Find a font by form 06 Apr 2006
17 comments Latest by thomas
FontShop’s TypeNavigator is a handy tool to find the font you want by memory. According to FontShop, all you need is the image in your head. You can visually specify shape, angle, contrast, axis, contour, and more to help you locate the font you’re thinking of. It’s a pretty interesting way to find the right type when you don’t know what it is you’re exactly looking for.
17 comments so far (Jump to latest)
Mark 06 Apr 06
Shouldn’t that be “Find a font by form”?
James Mathias 06 Apr 06
Too bad it’s limited to FontShop’s paid font stock.
Which means it’s usefullness as a tool is limited.
Good idea, otherwise.
nate 06 Apr 06
Mark: technically yes, but “Font a font” just sounds so right!
Bruno Figueiredo 06 Apr 06
You can do that same thing on identifont.com for ages.
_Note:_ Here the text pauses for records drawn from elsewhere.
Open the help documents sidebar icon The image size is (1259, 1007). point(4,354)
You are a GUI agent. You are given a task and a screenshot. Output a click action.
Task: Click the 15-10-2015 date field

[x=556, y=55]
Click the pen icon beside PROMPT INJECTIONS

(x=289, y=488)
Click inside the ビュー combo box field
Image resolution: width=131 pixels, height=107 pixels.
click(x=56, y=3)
I use it all the time.
Noah 06 Apr 06
Holkie crap that’s amazing!
I hope they sell TONS of em with that!
How very cool.
AW 06 Apr 06
Awesome resource guys!
You know the only font I can’t find is the one you guys blogged about. The german font that was used for license plates and was developed with the help of psychologist to ensure each letter wasn’t mistaken for another. B & 8 looked oh so different. What was that font?
Tom Greenhaw 06 Apr 06
I just checked out TypeNavigator and I agree it’s cool. This might be nice if you want to select (and buy) a font for a new project.
I have been using Identifont for years too and it is a much more effective tool for guessing the name of a font when you only have a sample. Most of the time one can match a font if there are enough sample letters to go on.
Tom Greenhaw 06 Apr 06
It aint pretty but the OCR A font is designed to easily differentiate all letters including B & 8.
elv 06 Apr 06
“What the font” also does a good job at identifing font, from an image :
What The Font
Hunox 07 Apr 06
Agree with Bruno. identifont.com had this for many years. They just bit the idea from them and repackaged it with more PR hype :)
edvard 08 Apr 06
well, http://typenav.fontshop.com/ returns “The TypeNavigator services are not available in Germany.” is that a joke? :S
Stephen 11 Apr 06
Hunox/Bruno - Identifont and TypeNav use two very different methods for finding fonts. Identifont uses a process of elimination based on individual glyph shapes, while TypeNav uses the overall structure of each typeface as a guide. Each system has its place. Identifont excels at finding a specific typefaces, but TypeNav is really the only app that will find matches based on general concepts such as width, weight, contour, and contrast. Suppose, for instance, you want to find very heavy, wide serif with high contrast. TypeNav is a good starting point.
edvard - Sadly it is no joke. FontShop Germany is a licensor of the FS brand, but chose not to participate in TypeNavigator.
edvard 11 Apr 06
thanks Stephen!
thomas 09 Jul 06
Anyone knows what is the font used for the world cup?